The question is clear and is inspired by this question and the first comment on this question. Although there are many tricks for parallelizing things that are not Parallelize[]-able it would be handy to know beforehand whether the function you need is boostable with Parallelize.

From the official documentation we have the following list:

  • All listable functions with one argument.
  • Structure-preserving functions: Map, MapThread, MapIndexed, Scan, Apply.
  • Reductions: Count, MemberQ, FreeQ.
  • Products: Inner, Outer, Dot.
  • Iterators: Table, Array, Product, Sum.

Does the complete list exist?


2 Answers 2


While I cannot answer the general question, I would like to point out that Parallelize does more than replace certain functions with their parallel versions.

Consider this:

Parallelize[{f[$KernelID], f[$KernelID], f[$KernelID], f[$KernelID]}]

(* ==> {f[2], f[2], f[1], f[1]} *)

Parallelize[f[$KernelID] + f[$KernelID] + f[$KernelID] + f[$KernelID]]

(* ==> 2 f[1] + 2 f[2] *)

Notice that Parallelize has evaluated instances of f in parallel even when they appeared in a more complex expression (in a list or in a sum)

The documentation mentions somewhere (I can't find where right now, if you do please edit it in) that a general way to parallelize the evaluation of a function f is to replace every instance of f by Composition[ParallelSubmit, f], then applying WaitAll to the whole expression. (One must be careful to keep things in an unevaluated state before submitting the evaluations though.)

As an example, I copied the following possible (not actual) implementation of ParallelMap directly from a comment in the Parallel package:

ParallelMap[f_, h_[exprs___]] := 
    h @@ WaitAll[ Composition[ParallelSubmit,f] /@ {exprs} ]

This type of parallelization is not ideal though because it corresponds to using the finest granularity: each evaluation of f is submitted separately, one by one (not in batches), thus the overhead is large.

The sources of the parallel computing tools are available and are commented, so if you have time, you can try digging in the package to find the answer to the question.

Update From the Evaluate.m source file in the parallel computing tools package it appears that the following functions are treated specially by Parallelize:

Map, MapIndexed, MapThread, Scan, Apply, Outer, Inner, Dot, Through
Table, Sum, Product, Do, Array
Cases, Select
Count, MemberQ, FreeQ

Some other functions are treated specially as well.

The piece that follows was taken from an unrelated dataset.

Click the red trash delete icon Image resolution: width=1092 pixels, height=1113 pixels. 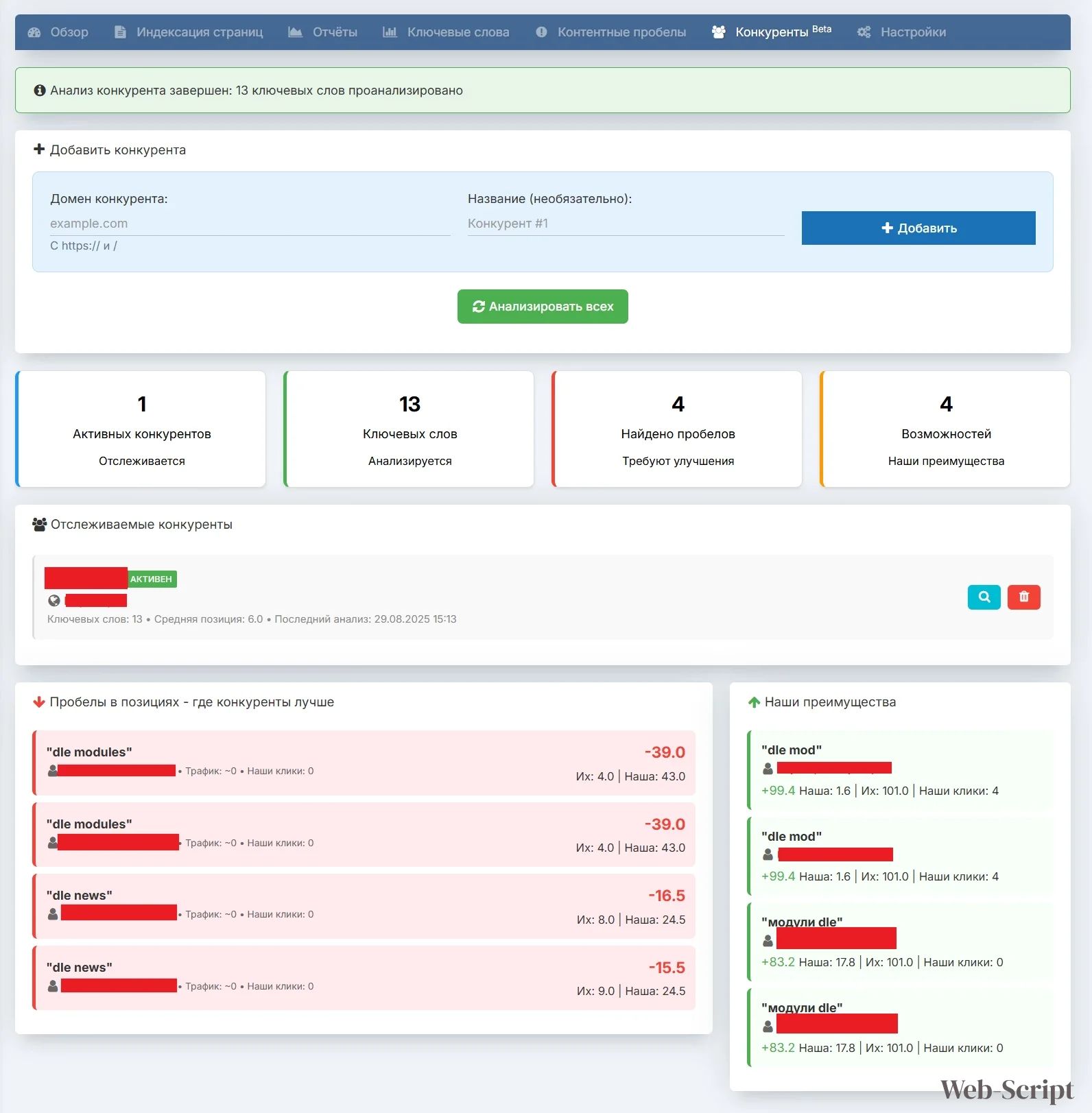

I did not take the time to go through the source and understand it in detail.

The point I want to emphasize is that Parallelize seems to be able to parallelize very general expressions, but not all of them with the same quality (granularity)


There is an important difference between functions that can be compiled and functions that can be used with Parallelize. While in the first case it is really a small set of Mathematica-functions which can be compiled down and don't need a kernel, the situation with Parallelize is completely different.

Parallelize, ParallelTable and all their friends call basically separate Mathematicas which calculate the single parts of a big calculation. Therefore, the answer is you can use all (maybe with a few exceptions) kernel-functions in your code.

If you now ask, why it's then not possible to do every task in parallel, the answer is: Because your task is not parallizeable. Let me give an example: You have a complex and long expression which you want to simplify with FullSimplify. It is of course not possible to do this in parallel, because the task of trying all the transformation-rules to simplify your expression may depend on each other and is not parallelizeable. But if you have a list of expressions and you want to simplify each, you surely can do this by parallelizing all the different calls to FullSimplify.

Question: Is FullSimplify now parallizeable or not?

The rule of thumb is: On the parallel running subkernel you can do everything which is possible in Mathematica. If you can split your data/task because parts of it can be processed separately of each other, you can run this calculations on different sub-kernel in parallel.

There are things in between, where you are not able to fully parallelize your task, but this needs further specification of the actual problem.


I'm aware of the fact, that I tried hard not to understand your question as you meant it. If you want to know, which functions can be used to parallelize code in combination with Parallelize, then @Szabolcs gave a good overview.